== Segment start ==
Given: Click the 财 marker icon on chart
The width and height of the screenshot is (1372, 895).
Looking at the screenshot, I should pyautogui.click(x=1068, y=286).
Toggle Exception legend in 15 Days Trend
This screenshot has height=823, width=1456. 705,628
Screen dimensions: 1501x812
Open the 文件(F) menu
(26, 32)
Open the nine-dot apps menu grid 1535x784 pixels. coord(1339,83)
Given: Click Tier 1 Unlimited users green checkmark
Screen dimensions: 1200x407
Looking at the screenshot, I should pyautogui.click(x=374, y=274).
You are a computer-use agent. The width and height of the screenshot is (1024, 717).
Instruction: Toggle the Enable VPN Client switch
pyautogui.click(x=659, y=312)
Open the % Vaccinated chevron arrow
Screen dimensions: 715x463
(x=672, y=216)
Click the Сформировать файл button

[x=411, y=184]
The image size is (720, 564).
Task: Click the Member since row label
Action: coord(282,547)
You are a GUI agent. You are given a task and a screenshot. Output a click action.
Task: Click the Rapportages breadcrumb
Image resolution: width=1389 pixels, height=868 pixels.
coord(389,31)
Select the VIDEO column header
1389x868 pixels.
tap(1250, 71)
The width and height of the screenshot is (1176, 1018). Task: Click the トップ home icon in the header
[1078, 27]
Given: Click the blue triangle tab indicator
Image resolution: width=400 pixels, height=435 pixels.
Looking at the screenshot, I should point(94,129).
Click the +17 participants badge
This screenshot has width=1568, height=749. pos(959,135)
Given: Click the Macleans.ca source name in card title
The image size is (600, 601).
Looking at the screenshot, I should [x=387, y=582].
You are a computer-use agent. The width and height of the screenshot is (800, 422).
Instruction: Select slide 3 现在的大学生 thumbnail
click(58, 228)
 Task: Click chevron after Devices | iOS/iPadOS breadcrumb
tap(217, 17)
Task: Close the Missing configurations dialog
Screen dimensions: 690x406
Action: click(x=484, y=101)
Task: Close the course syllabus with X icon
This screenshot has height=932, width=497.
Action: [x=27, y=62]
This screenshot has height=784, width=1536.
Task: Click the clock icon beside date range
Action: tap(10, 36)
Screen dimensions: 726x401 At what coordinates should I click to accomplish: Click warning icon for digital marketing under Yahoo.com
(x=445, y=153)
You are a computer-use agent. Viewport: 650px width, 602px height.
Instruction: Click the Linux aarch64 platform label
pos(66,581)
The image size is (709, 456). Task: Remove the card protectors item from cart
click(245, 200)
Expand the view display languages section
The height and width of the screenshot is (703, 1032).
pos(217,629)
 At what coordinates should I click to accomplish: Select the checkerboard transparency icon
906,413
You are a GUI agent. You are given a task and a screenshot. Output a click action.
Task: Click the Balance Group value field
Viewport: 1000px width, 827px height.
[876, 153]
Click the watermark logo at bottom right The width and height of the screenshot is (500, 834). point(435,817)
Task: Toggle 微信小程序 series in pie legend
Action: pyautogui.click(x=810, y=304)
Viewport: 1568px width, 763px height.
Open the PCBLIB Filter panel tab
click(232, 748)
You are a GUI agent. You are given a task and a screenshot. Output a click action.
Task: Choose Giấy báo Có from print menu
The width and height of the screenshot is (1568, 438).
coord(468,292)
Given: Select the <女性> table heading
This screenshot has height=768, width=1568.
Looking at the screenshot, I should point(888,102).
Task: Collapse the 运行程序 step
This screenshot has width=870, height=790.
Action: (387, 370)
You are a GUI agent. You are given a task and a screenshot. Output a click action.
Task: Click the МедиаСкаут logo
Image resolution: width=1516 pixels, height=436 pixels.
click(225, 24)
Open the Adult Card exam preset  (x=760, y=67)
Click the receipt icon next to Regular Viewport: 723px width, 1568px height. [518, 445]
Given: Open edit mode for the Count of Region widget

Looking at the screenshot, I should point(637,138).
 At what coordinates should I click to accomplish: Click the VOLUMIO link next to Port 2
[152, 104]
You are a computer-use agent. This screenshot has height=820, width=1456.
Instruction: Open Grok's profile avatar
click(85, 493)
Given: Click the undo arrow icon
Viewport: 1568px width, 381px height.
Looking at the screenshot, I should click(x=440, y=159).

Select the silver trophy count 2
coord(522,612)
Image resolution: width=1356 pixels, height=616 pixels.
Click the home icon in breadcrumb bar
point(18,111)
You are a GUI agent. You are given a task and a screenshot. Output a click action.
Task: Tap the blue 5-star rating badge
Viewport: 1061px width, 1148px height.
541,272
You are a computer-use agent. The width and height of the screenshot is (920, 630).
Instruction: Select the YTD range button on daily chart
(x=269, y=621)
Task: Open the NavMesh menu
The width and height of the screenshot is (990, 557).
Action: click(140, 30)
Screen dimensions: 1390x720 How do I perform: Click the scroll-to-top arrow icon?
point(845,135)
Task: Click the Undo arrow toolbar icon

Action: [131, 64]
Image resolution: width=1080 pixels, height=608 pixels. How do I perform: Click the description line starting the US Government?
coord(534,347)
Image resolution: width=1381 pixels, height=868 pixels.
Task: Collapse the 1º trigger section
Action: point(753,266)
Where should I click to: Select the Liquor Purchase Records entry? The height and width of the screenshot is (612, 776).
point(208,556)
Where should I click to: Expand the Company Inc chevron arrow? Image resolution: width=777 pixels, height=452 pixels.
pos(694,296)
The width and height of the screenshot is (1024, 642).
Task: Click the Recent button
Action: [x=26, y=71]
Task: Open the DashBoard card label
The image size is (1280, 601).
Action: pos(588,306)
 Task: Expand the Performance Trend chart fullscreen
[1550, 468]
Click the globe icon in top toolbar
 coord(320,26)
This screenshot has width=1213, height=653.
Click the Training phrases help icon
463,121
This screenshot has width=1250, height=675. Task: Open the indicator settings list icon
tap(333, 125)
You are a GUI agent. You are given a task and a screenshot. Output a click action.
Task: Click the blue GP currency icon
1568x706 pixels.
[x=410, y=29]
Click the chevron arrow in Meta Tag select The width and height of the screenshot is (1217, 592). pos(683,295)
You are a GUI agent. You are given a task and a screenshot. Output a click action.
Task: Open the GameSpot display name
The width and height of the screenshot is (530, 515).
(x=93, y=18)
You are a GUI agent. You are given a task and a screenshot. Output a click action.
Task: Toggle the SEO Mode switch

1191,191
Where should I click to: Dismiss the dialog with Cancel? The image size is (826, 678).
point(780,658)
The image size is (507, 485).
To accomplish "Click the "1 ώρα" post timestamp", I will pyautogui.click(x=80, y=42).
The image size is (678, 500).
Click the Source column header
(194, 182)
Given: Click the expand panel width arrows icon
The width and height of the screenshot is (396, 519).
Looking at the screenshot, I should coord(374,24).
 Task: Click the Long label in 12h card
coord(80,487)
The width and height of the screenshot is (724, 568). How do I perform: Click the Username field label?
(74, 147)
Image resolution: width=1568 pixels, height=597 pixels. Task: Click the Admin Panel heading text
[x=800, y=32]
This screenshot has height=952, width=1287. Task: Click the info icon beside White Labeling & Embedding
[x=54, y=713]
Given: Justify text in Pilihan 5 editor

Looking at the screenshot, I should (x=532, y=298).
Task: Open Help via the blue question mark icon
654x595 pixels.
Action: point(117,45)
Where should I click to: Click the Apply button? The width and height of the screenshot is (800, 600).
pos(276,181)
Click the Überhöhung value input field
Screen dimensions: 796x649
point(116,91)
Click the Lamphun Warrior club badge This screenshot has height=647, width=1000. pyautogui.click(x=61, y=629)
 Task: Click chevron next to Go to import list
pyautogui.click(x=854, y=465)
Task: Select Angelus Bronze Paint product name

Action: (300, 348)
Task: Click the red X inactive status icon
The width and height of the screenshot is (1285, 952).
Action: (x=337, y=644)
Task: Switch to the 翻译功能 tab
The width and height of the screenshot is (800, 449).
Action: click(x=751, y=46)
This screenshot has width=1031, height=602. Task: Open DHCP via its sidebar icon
== Segment end ==
THE TASK: Set the entries down again precisely as they were given.

WRITTEN ANSWER:
Given: Click the 财 marker icon on chart
The width and height of the screenshot is (1372, 895).
Looking at the screenshot, I should pyautogui.click(x=1068, y=286).
Toggle Exception legend in 15 Days Trend
This screenshot has height=823, width=1456. 705,628
Screen dimensions: 1501x812
Open the 文件(F) menu
(26, 32)
Open the nine-dot apps menu grid 1535x784 pixels. coord(1339,83)
Given: Click Tier 1 Unlimited users green checkmark
Screen dimensions: 1200x407
Looking at the screenshot, I should pyautogui.click(x=374, y=274).
You are a computer-use agent. The width and height of the screenshot is (1024, 717).
Instruction: Toggle the Enable VPN Client switch
pyautogui.click(x=659, y=312)
Open the % Vaccinated chevron arrow
Screen dimensions: 715x463
(x=672, y=216)
Click the Сформировать файл button

[x=411, y=184]
The image size is (720, 564).
Task: Click the Member since row label
Action: coord(282,547)
You are a GUI agent. You are given a task and a screenshot. Output a click action.
Task: Click the Rapportages breadcrumb
Image resolution: width=1389 pixels, height=868 pixels.
coord(389,31)
Select the VIDEO column header
1389x868 pixels.
tap(1250, 71)
The width and height of the screenshot is (1176, 1018). Task: Click the トップ home icon in the header
[1078, 27]
Given: Click the blue triangle tab indicator
Image resolution: width=400 pixels, height=435 pixels.
Looking at the screenshot, I should point(94,129).
Click the +17 participants badge
This screenshot has width=1568, height=749. pos(959,135)
Given: Click the Macleans.ca source name in card title
The image size is (600, 601).
Looking at the screenshot, I should [x=387, y=582].
You are a computer-use agent. The width and height of the screenshot is (800, 422).
Instruction: Select slide 3 现在的大学生 thumbnail
click(58, 228)
 Task: Click chevron after Devices | iOS/iPadOS breadcrumb
tap(217, 17)
Task: Close the Missing configurations dialog
Screen dimensions: 690x406
Action: click(x=484, y=101)
Task: Close the course syllabus with X icon
This screenshot has height=932, width=497.
Action: [x=27, y=62]
This screenshot has height=784, width=1536.
Task: Click the clock icon beside date range
Action: tap(10, 36)
Screen dimensions: 726x401 At what coordinates should I click to accomplish: Click warning icon for digital marketing under Yahoo.com
(x=445, y=153)
You are a computer-use agent. Viewport: 650px width, 602px height.
Instruction: Click the Linux aarch64 platform label
pos(66,581)
The image size is (709, 456). Task: Remove the card protectors item from cart
click(245, 200)
Expand the view display languages section
The height and width of the screenshot is (703, 1032).
pos(217,629)
 At what coordinates should I click to accomplish: Select the checkerboard transparency icon
906,413
You are a GUI agent. You are given a task and a screenshot. Output a click action.
Task: Click the Balance Group value field
Viewport: 1000px width, 827px height.
[876, 153]
Click the watermark logo at bottom right The width and height of the screenshot is (500, 834). point(435,817)
Task: Toggle 微信小程序 series in pie legend
Action: pyautogui.click(x=810, y=304)
Viewport: 1568px width, 763px height.
Open the PCBLIB Filter panel tab
click(232, 748)
You are a GUI agent. You are given a task and a screenshot. Output a click action.
Task: Choose Giấy báo Có from print menu
The width and height of the screenshot is (1568, 438).
coord(468,292)
Given: Select the <女性> table heading
This screenshot has height=768, width=1568.
Looking at the screenshot, I should point(888,102).
Task: Collapse the 运行程序 step
This screenshot has width=870, height=790.
Action: (387, 370)
You are a GUI agent. You are given a task and a screenshot. Output a click action.
Task: Click the МедиаСкаут logo
Image resolution: width=1516 pixels, height=436 pixels.
click(225, 24)
Open the Adult Card exam preset  (x=760, y=67)
Click the receipt icon next to Regular Viewport: 723px width, 1568px height. [518, 445]
Given: Open edit mode for the Count of Region widget

Looking at the screenshot, I should point(637,138).
 At what coordinates should I click to accomplish: Click the VOLUMIO link next to Port 2
[152, 104]
You are a computer-use agent. This screenshot has height=820, width=1456.
Instruction: Open Grok's profile avatar
click(85, 493)
Given: Click the undo arrow icon
Viewport: 1568px width, 381px height.
Looking at the screenshot, I should click(x=440, y=159).

Select the silver trophy count 2
coord(522,612)
Image resolution: width=1356 pixels, height=616 pixels.
Click the home icon in breadcrumb bar
point(18,111)
You are a GUI agent. You are given a task and a screenshot. Output a click action.
Task: Tap the blue 5-star rating badge
Viewport: 1061px width, 1148px height.
541,272
You are a computer-use agent. The width and height of the screenshot is (920, 630).
Instruction: Select the YTD range button on daily chart
(x=269, y=621)
Task: Open the NavMesh menu
The width and height of the screenshot is (990, 557).
Action: click(140, 30)
Screen dimensions: 1390x720 How do I perform: Click the scroll-to-top arrow icon?
point(845,135)
Task: Click the Undo arrow toolbar icon

Action: [131, 64]
Image resolution: width=1080 pixels, height=608 pixels. How do I perform: Click the description line starting the US Government?
coord(534,347)
Image resolution: width=1381 pixels, height=868 pixels.
Task: Collapse the 1º trigger section
Action: point(753,266)
Where should I click to: Select the Liquor Purchase Records entry? The height and width of the screenshot is (612, 776).
point(208,556)
Where should I click to: Expand the Company Inc chevron arrow? Image resolution: width=777 pixels, height=452 pixels.
pos(694,296)
The width and height of the screenshot is (1024, 642).
Task: Click the Recent button
Action: [x=26, y=71]
Task: Open the DashBoard card label
The image size is (1280, 601).
Action: pos(588,306)
 Task: Expand the Performance Trend chart fullscreen
[1550, 468]
Click the globe icon in top toolbar
 coord(320,26)
This screenshot has width=1213, height=653.
Click the Training phrases help icon
463,121
This screenshot has width=1250, height=675. Task: Open the indicator settings list icon
tap(333, 125)
You are a GUI agent. You are given a task and a screenshot. Output a click action.
Task: Click the blue GP currency icon
1568x706 pixels.
[x=410, y=29]
Click the chevron arrow in Meta Tag select The width and height of the screenshot is (1217, 592). pos(683,295)
You are a GUI agent. You are given a task and a screenshot. Output a click action.
Task: Open the GameSpot display name
The width and height of the screenshot is (530, 515).
(x=93, y=18)
You are a GUI agent. You are given a task and a screenshot. Output a click action.
Task: Toggle the SEO Mode switch

1191,191
Where should I click to: Dismiss the dialog with Cancel? The image size is (826, 678).
point(780,658)
The image size is (507, 485).
To accomplish "Click the "1 ώρα" post timestamp", I will pyautogui.click(x=80, y=42).
The image size is (678, 500).
Click the Source column header
(194, 182)
Given: Click the expand panel width arrows icon
The width and height of the screenshot is (396, 519).
Looking at the screenshot, I should coord(374,24).
 Task: Click the Long label in 12h card
coord(80,487)
The width and height of the screenshot is (724, 568). How do I perform: Click the Username field label?
(74, 147)
Image resolution: width=1568 pixels, height=597 pixels. Task: Click the Admin Panel heading text
[x=800, y=32]
This screenshot has height=952, width=1287. Task: Click the info icon beside White Labeling & Embedding
[x=54, y=713]
Given: Justify text in Pilihan 5 editor

Looking at the screenshot, I should (x=532, y=298).
Task: Open Help via the blue question mark icon
654x595 pixels.
Action: point(117,45)
Where should I click to: Click the Apply button? The width and height of the screenshot is (800, 600).
pos(276,181)
Click the Überhöhung value input field
Screen dimensions: 796x649
point(116,91)
Click the Lamphun Warrior club badge This screenshot has height=647, width=1000. pyautogui.click(x=61, y=629)
 Task: Click chevron next to Go to import list
pyautogui.click(x=854, y=465)
Task: Select Angelus Bronze Paint product name

Action: (300, 348)
Task: Click the red X inactive status icon
The width and height of the screenshot is (1285, 952).
Action: (x=337, y=644)
Task: Switch to the 翻译功能 tab
The width and height of the screenshot is (800, 449).
Action: click(x=751, y=46)
This screenshot has width=1031, height=602. Task: Open DHCP via its sidebar icon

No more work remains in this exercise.